## What to produce
Give back exactly the lines of the entries below from the line with "Where should I click to: Toggle mute" to the line with "Click the blue Forward arrow in toolbar", inclusive, and only those.

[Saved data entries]

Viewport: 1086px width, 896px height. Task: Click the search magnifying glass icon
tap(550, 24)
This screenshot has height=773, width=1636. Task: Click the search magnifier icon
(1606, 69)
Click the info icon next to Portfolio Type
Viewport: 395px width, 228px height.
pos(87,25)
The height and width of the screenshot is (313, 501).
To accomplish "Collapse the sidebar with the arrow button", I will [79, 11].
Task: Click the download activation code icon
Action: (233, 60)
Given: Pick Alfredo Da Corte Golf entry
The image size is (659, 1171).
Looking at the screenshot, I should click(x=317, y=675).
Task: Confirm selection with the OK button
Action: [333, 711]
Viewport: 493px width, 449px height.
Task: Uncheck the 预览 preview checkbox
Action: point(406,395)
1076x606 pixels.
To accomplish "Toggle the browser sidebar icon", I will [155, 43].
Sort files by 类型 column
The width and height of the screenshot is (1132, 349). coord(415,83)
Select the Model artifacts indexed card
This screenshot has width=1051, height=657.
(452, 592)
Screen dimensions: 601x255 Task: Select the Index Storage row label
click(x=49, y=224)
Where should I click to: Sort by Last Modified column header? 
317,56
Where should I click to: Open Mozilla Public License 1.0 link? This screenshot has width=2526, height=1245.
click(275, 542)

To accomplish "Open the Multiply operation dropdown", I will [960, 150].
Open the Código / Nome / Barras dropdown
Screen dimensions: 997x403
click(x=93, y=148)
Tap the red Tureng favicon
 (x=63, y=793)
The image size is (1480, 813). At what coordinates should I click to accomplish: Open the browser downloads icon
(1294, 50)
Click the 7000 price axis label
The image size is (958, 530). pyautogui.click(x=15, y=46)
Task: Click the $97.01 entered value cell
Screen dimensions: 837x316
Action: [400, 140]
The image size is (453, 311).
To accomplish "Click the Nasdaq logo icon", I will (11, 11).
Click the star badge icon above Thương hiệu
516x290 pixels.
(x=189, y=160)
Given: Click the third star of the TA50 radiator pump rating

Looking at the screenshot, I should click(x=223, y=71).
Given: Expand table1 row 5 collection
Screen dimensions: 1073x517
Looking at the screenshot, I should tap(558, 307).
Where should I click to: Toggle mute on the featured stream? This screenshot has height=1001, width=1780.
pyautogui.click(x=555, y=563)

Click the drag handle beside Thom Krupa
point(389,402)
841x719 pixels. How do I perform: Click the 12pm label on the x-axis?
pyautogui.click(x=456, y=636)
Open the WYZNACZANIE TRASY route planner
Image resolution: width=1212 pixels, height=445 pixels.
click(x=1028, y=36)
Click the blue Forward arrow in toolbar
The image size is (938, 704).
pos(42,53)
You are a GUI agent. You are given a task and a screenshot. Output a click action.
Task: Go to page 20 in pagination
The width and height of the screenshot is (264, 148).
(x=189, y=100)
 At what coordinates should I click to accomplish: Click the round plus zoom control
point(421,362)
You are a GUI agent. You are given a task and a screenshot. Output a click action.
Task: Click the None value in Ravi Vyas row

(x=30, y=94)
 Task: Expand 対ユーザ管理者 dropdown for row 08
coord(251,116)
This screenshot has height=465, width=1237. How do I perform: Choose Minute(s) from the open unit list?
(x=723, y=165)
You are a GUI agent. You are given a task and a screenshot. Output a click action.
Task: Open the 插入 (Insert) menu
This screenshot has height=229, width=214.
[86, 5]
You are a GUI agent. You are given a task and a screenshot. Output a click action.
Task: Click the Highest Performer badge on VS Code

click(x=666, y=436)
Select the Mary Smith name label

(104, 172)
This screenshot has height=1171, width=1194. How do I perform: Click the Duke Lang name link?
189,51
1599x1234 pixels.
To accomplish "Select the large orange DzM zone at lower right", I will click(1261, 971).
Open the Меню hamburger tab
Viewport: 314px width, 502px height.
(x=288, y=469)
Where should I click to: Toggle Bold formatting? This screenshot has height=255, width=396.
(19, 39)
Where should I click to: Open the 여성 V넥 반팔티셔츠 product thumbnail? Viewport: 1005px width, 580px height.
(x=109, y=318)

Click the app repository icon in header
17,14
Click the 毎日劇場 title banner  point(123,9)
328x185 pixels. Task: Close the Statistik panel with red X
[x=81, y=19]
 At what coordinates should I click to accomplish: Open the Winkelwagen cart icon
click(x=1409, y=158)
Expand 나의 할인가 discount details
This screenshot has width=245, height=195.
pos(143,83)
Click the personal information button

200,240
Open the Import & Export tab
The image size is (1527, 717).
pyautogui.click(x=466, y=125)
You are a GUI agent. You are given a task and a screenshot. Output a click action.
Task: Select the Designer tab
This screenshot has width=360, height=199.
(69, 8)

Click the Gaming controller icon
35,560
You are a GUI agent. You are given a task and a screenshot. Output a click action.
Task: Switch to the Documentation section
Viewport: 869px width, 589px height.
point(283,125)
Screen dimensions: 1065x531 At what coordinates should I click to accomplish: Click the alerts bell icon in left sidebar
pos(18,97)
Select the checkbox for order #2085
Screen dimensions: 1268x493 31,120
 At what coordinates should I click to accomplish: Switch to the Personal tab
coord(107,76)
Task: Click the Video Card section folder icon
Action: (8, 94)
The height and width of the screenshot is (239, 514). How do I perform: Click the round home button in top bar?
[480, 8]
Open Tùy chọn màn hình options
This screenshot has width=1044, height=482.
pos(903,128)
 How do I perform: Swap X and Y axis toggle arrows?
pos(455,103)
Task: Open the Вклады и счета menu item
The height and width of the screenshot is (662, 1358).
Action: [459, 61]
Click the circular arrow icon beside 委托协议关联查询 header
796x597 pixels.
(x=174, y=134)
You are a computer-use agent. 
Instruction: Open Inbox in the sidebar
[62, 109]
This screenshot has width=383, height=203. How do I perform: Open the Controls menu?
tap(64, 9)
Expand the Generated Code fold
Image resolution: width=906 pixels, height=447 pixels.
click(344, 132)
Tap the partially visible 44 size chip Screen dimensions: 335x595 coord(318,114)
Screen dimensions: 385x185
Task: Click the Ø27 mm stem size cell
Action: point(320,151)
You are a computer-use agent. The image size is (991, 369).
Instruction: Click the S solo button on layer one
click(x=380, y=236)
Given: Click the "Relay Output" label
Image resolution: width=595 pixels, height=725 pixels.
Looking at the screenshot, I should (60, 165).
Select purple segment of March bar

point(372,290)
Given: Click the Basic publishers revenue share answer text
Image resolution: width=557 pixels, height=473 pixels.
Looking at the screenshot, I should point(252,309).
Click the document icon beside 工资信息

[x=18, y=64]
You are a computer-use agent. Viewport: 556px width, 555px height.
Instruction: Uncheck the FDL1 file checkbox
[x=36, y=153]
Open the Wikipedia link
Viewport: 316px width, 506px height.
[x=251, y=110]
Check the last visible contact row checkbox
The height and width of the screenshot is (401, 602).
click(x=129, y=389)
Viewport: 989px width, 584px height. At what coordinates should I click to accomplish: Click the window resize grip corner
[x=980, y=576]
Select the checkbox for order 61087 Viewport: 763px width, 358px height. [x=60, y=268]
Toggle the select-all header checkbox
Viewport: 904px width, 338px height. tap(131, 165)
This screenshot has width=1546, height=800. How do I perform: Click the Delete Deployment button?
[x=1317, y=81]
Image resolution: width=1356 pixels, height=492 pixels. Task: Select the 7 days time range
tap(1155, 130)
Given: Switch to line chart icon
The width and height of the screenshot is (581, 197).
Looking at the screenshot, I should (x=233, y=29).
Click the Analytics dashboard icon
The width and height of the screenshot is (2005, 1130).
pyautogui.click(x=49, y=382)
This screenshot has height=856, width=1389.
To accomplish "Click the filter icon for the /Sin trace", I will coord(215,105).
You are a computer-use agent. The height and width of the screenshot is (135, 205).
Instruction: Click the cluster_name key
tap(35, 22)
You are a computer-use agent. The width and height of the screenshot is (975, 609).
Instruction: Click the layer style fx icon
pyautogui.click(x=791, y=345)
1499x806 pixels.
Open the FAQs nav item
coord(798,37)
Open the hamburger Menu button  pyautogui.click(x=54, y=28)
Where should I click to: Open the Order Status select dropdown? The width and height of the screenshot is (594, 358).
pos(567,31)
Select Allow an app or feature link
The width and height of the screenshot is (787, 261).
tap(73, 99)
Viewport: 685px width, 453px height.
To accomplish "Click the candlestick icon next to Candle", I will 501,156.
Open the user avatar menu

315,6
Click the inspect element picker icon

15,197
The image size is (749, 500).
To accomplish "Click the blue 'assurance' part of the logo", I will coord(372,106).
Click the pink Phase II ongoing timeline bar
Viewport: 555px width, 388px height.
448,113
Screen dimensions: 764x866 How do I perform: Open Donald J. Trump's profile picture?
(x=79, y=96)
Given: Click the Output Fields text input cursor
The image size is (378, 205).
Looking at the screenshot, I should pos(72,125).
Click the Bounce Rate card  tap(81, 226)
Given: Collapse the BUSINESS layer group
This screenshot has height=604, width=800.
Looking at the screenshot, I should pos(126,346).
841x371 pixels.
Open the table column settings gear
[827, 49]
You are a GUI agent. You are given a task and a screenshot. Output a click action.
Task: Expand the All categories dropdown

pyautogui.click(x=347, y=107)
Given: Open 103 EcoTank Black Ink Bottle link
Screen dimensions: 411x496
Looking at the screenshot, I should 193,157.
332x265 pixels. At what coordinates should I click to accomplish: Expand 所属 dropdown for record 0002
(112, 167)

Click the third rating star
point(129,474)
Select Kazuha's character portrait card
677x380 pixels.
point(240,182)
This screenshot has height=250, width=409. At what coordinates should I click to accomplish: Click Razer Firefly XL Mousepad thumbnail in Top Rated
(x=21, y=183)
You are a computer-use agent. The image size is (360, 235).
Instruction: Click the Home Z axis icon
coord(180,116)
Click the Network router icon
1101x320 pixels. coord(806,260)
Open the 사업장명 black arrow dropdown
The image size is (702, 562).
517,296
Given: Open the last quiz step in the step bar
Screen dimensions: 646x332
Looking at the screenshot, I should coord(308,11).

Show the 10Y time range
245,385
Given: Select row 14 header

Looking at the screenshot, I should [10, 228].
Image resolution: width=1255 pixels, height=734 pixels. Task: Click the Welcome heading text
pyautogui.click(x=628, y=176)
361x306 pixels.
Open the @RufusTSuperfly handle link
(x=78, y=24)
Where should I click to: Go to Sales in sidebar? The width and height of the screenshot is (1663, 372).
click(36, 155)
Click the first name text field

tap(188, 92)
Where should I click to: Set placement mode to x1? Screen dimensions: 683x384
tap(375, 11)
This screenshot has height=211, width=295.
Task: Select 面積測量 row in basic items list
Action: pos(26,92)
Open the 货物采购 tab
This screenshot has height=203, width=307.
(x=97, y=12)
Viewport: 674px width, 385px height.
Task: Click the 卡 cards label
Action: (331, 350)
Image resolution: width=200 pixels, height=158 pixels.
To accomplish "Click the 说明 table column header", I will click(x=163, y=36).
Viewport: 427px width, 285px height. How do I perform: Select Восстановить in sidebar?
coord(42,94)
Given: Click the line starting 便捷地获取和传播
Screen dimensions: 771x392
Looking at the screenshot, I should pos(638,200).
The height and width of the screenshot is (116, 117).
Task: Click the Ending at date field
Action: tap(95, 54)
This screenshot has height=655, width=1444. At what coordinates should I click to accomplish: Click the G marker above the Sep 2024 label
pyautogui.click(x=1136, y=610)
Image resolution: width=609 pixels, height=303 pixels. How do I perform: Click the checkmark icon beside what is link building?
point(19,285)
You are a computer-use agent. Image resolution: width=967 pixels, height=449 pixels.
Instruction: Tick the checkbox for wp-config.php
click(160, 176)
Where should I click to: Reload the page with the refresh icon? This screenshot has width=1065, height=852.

## Written reply
Where should I click to: Toggle mute on the featured stream? This screenshot has height=1001, width=1780.
pyautogui.click(x=555, y=563)

Click the drag handle beside Thom Krupa
point(389,402)
841x719 pixels. How do I perform: Click the 12pm label on the x-axis?
pyautogui.click(x=456, y=636)
Open the WYZNACZANIE TRASY route planner
Image resolution: width=1212 pixels, height=445 pixels.
click(x=1028, y=36)
Click the blue Forward arrow in toolbar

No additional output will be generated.